What's Next?
when ai takes over the world
Here’s an AI guy that says your job is gone already, because AI has already made lawyers and programmers obsolete.
Here’s Veronique de Rugy that thinks that Congress may actually do something about entitlements when they run out of money in 2030. Not.
Here’s Edward Ring wondering whether the Dems will choose Newsom the moderate or Mamdani the extremist in 2028.
I think that the real “tell” is that Democrats all over the US are going all the way for tax increases, whether it’s California and its wealth tax on billionaires, or Gov. Spanberger in Virginia, or the Democratic establishment in Washington trying to push through an unconstitutional income tax.
This is not that hard. The only thing that matters to politicians is to pass new laws to gift their supporters. And these days that means government employees and NGO operators.
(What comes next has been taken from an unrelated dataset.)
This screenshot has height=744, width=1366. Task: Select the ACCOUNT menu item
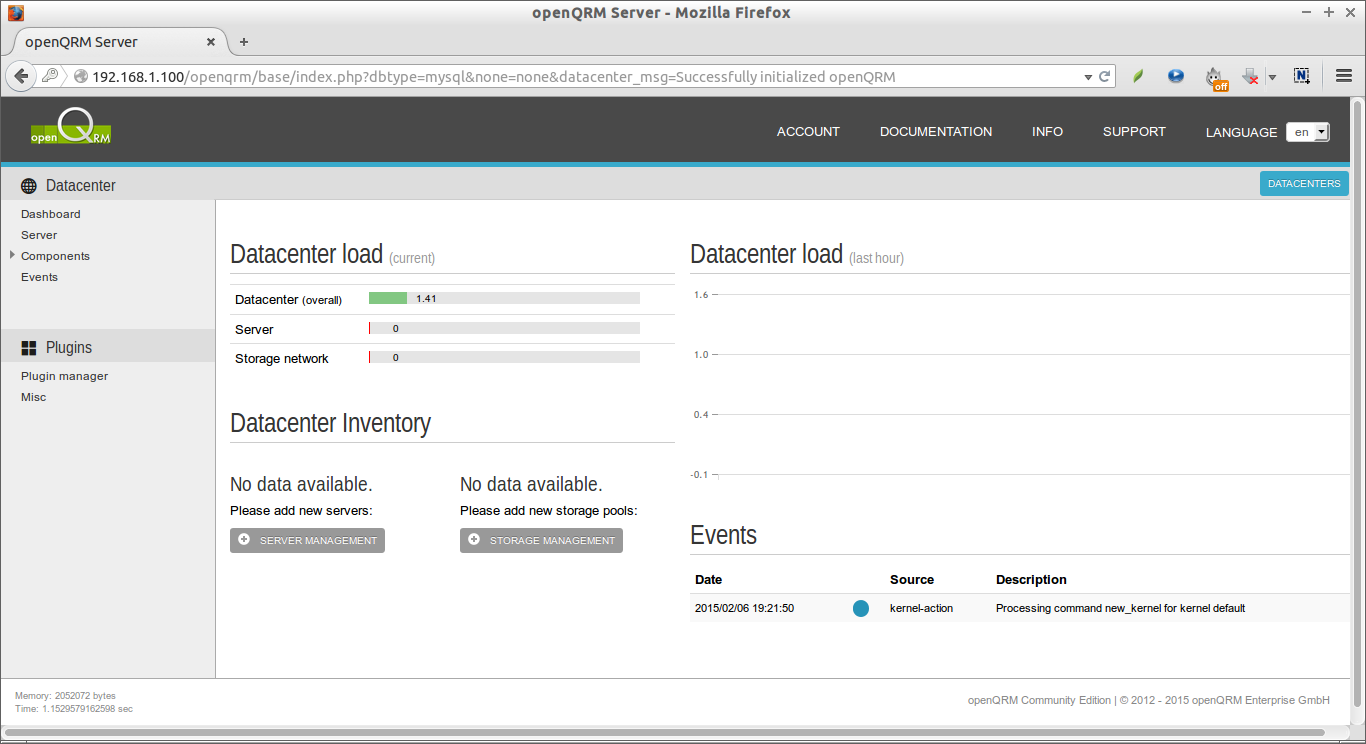pos(807,131)
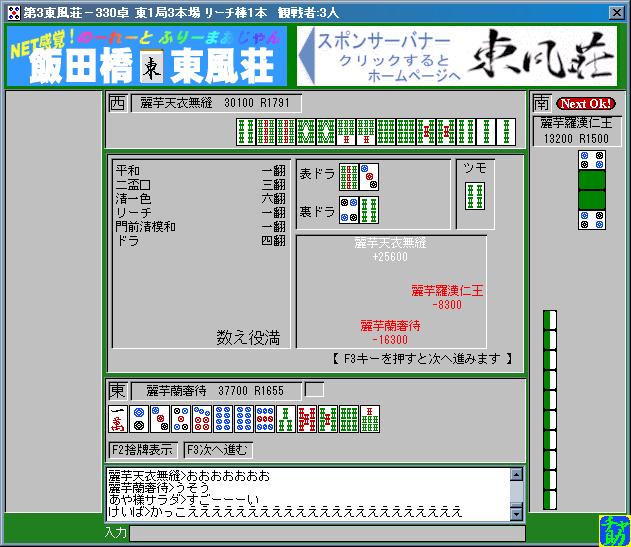Click the top tile under South player

(x=592, y=160)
Not to mention Somali pirates.
You could say that the Republican party doesn’t care about government employees. But it does care about not messing with Social Security and the Healthcare Industrial Complex.
You can see Trump tweaking this or that. There’s a “tell” there too. He daren’t go for the gold. And I’ll bet that when Democrats get together for a brewski they dream together about Republicans making the fatal error to, e.g., transform Social Security into a real savings program, and how grandpas and grandmoms would be out in the cold. I can’t imagine the Narrative that they would all be reciting in unison. It would make Schumer’s Jim Crow 2.0 seem like chit-chat.
The AI guy, software guy Matt Shumer, is the scariest. He says the latest models from OpenAI and Anthropic are mindblowing.
I am no longer needed for the actual technical work of my job. I describe what I want built, in plain English, and it just... appears. Not a rough draft I need to fix. The finished thing.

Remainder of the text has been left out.